There’s an expression that “What you do screams so loudly I cannot hear what you’re saying!”  Too many times leaders can talk the talk, but when it comes time to walking the walk… well… let’s just say they have a tough time living up to their words.  Any inconsistency between what a leader supposedly believes in, values, or expects in others and their own example – creates a sense of conflict, a lack of congruency which tends to destroy credibility, respect, and trust within a group.

“If you say what you mean and you mean what you say, then you must do what you believe and believe what you do to be true to the you that is YOU!”

“Leadership is a “We/Us” game in a sometimes “I/Me” world!”

One of the biggest challenges when it comes to maintaining congruence relates to the leaders’ focus on themselves vs. the group. Sometimes leaders actually emerge, come to the front, or take the lead because they only see a benefit for themselves. What motivates them might be a selfish reason such as: “It’ll look good on my resume.  I’ll get to call the shots!  I won’t have to do anything except tell other people what to do and when to do it.  I want the attention, glamour & glory of being in charge!” Can you think of other selfish reasons that some people want to be leaders?

This kind of attitude where the predominant theme of a leader is “What will I get out of it?” or “What’s in it for me?” sets up an “I/Me” kind of vision in the eyes of the leader.  The leader is perceived by the group as only doing what’s good for the individual leader rather than for the entire organization.  The only mission the leader seems to be on is one for his or her own ego gratification.
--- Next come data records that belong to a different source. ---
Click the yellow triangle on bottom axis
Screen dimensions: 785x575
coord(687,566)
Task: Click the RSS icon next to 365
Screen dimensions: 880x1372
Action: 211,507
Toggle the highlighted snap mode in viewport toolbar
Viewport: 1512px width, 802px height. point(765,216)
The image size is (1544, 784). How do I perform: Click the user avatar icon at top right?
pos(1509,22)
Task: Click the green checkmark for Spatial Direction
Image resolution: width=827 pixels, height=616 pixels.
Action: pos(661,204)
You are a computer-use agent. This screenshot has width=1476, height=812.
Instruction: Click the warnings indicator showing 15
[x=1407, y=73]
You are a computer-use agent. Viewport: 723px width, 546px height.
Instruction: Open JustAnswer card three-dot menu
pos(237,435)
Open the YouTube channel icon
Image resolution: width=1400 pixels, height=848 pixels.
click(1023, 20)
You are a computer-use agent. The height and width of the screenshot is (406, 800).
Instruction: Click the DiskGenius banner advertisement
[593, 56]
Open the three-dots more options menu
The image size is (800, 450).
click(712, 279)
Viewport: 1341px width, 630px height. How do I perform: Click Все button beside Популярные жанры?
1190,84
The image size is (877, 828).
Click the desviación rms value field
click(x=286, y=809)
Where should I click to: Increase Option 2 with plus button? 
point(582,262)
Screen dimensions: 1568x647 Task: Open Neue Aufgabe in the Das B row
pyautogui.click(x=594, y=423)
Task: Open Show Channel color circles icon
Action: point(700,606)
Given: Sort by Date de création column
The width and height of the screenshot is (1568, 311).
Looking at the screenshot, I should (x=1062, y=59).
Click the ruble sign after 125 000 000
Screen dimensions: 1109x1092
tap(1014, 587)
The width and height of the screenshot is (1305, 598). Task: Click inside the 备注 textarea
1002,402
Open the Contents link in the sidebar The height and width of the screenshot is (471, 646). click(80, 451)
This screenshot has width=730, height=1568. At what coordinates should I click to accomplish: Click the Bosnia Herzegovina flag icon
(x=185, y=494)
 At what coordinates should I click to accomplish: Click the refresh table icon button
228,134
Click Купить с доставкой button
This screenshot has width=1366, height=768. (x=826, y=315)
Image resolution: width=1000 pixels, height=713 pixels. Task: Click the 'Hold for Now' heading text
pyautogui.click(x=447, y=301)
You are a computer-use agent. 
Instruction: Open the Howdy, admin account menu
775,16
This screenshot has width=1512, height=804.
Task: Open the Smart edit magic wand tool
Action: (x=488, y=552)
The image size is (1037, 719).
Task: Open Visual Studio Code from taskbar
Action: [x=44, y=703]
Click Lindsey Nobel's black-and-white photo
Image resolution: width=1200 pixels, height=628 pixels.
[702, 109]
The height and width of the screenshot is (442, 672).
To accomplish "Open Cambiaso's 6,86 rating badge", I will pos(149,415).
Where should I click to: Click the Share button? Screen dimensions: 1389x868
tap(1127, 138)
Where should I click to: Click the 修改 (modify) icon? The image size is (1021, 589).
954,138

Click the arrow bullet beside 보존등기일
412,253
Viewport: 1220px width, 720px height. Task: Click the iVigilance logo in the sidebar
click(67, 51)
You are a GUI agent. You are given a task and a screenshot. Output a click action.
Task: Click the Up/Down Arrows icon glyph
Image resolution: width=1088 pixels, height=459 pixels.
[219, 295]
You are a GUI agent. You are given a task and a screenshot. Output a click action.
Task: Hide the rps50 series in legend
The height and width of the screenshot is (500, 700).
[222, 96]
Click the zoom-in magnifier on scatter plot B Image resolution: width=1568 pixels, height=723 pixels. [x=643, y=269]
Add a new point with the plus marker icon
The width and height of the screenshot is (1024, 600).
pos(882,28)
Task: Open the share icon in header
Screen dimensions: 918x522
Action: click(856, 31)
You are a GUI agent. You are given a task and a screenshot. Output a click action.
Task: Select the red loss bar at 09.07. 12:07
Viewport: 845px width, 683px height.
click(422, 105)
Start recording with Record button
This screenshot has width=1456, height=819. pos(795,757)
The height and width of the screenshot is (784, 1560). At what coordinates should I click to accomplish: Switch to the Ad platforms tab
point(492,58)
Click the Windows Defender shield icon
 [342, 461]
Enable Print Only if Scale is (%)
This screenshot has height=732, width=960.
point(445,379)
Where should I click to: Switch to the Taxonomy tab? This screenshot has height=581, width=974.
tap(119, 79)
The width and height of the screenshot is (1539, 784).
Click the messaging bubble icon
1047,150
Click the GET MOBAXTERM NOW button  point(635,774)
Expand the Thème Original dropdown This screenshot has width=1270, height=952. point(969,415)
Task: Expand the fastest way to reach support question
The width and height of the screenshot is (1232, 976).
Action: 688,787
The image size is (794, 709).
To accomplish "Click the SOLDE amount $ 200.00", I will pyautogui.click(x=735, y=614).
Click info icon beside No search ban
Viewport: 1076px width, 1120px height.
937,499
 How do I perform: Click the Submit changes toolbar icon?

Extrinsically or intrinsically, no matter what the motive, it always seems to be for the benefit of the leader and not necessarily of the group.  Taken to an extreme this kind of attitude can actually prevent the group or organization from being successful because the leader’s only worried about one thing… himself or herself – numero uno!

“When science finally locates the center of the universe, some people will be surprised to learn they are not it!” — Anonymous

“Avoid having your ego so close to your position.” — Colin L. Powell/U.S. Secretary of State

We’ve all heard the expression before that there is no “I” in the word “team!”  Leaders who succeed are consistently committed to doing what’s best for the group, not just themselves.  There’s a clear “We/Us” emphasis about the way they do things. They go above and beyond to make things happen, focusing their efforts on what strengthens the group’s collective energy towards a unifying goal or mission. Who can you think of who exemplifies this kind of leadership perspective?

Leadership is a “We/Us” game in a sometimes “I/Me” world! There’s no question that it is harder to develop commitment within a group when a leader or member has an “I/Me” approach to everything they do.  Commitment, like anything else in a process, evolves from everyone within the group (i.e. not just the leader).  It requires the physical and mental investment of time, effort and energy from everyone in the organization.  Even though every member has various reasons for participating in the group, commitment brings them together in spite of any differences. Leaders commit to completion.
Their “followthrough” is an attribute of persistence and perseverance.  Remember actions do speak louder than words, so always KICK IT IN!

“A champion is someone drenched in sweat and bent over in exhaustion when no one is looking.” — Mia Hamm’s college soccer coach, on a note he wrote to her after he saw her practicing alone one early morning.